In the present study, the γ-aminobutyric acid receptor antagonist, bicuculline methiodide (BMI), was used to explore the role of endogenous medullary GABAergic mechanisms in the neural control of circulation. In urethane-anesthetized rats, microinjections of the neuroexcitatory amino acid, L-glutamate (150-300 ng/site) were used to functionally identify rostral ventrolateral vasopressor neuron pools (VLPA) and caudal ventrolateral vasodepressor neuron pools (VLDA). The bilateral microinjection of BMI into the ventrolateral vasodepressor neuron pool caused a dose-related (0.1-100.0 ng/site) decrease in blood pressure (BP), pulse pressure and heart rate (HR).
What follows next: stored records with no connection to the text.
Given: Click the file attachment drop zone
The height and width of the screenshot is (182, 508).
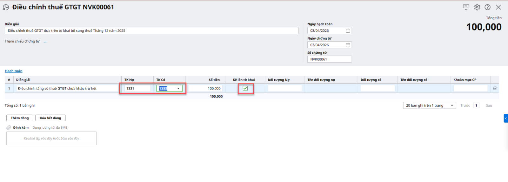Looking at the screenshot, I should coord(51,138).
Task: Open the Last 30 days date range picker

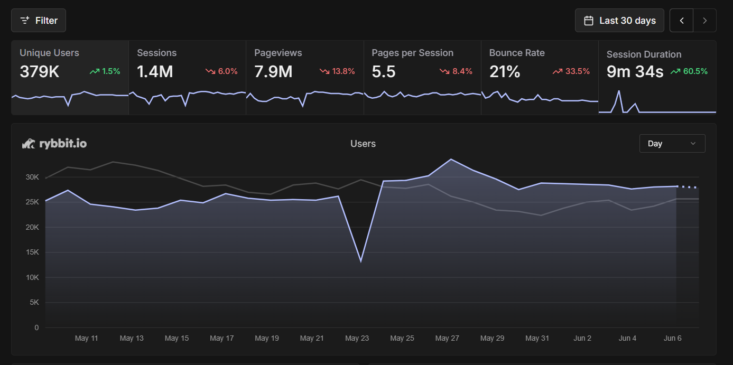Action: (x=619, y=21)
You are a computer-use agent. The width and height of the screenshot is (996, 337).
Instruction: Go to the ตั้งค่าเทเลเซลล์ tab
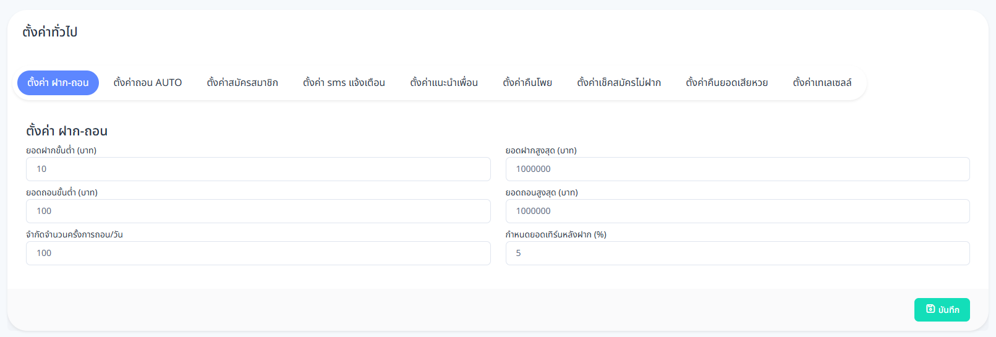pyautogui.click(x=822, y=83)
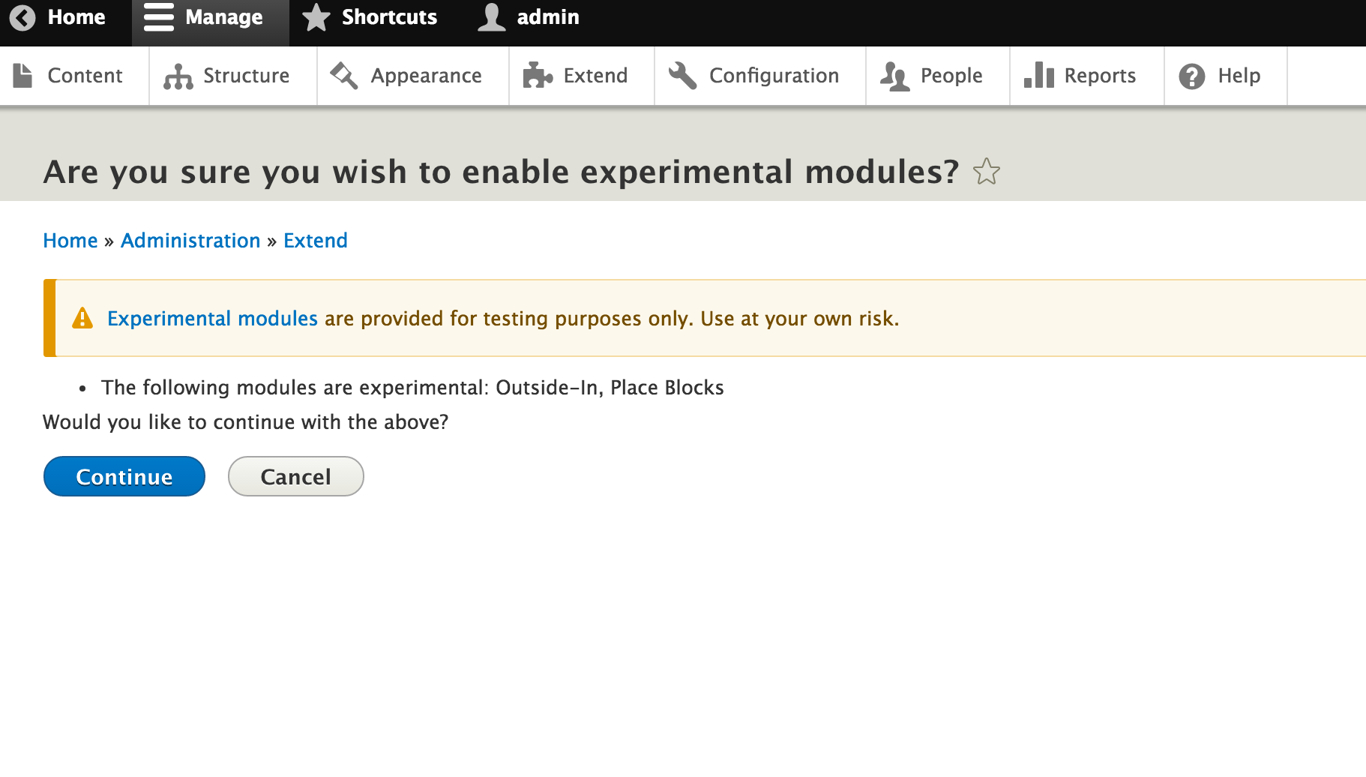Select the Structure menu icon
Image resolution: width=1366 pixels, height=777 pixels.
tap(178, 75)
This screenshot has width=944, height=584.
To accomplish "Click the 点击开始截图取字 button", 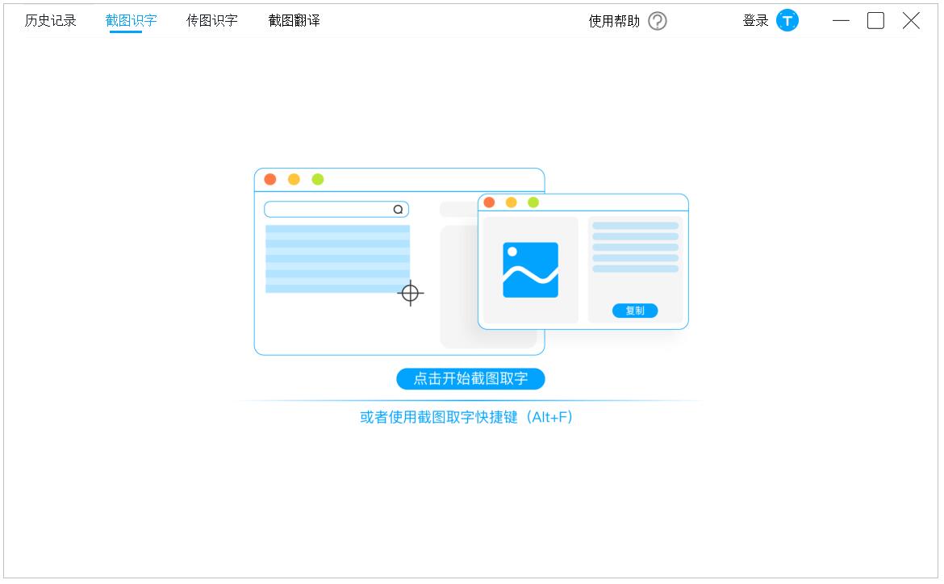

Maximum decreases in BP and HR were 51 ± 2 mm Hg and 245 ± 9 beats/min, respectively. In the VLPA, BMI caused a dose-related (0.1-100.0 ng/site) increase in BP, HR and pulse pressure. Maximum increases in BP and HR were 88 ± 3 mm Hg and 73 ± 4 beats/min, respectively. In the VLPA, BMI also caused a 40% increase in the carotid artery occlusion response and a 48% reduction in the aortic depressor nerve response. It seems plausible that GABAergic mechanisms in both the caudal and rostral ventrolateral medulla are tonically involved with the maintenance and reflex regulation of vasomotor activity. Medullary γ-aminobutyric acid may provide a reciprocal inhibitor between rostral vasopressor and caudal vasodepressor neuron pools.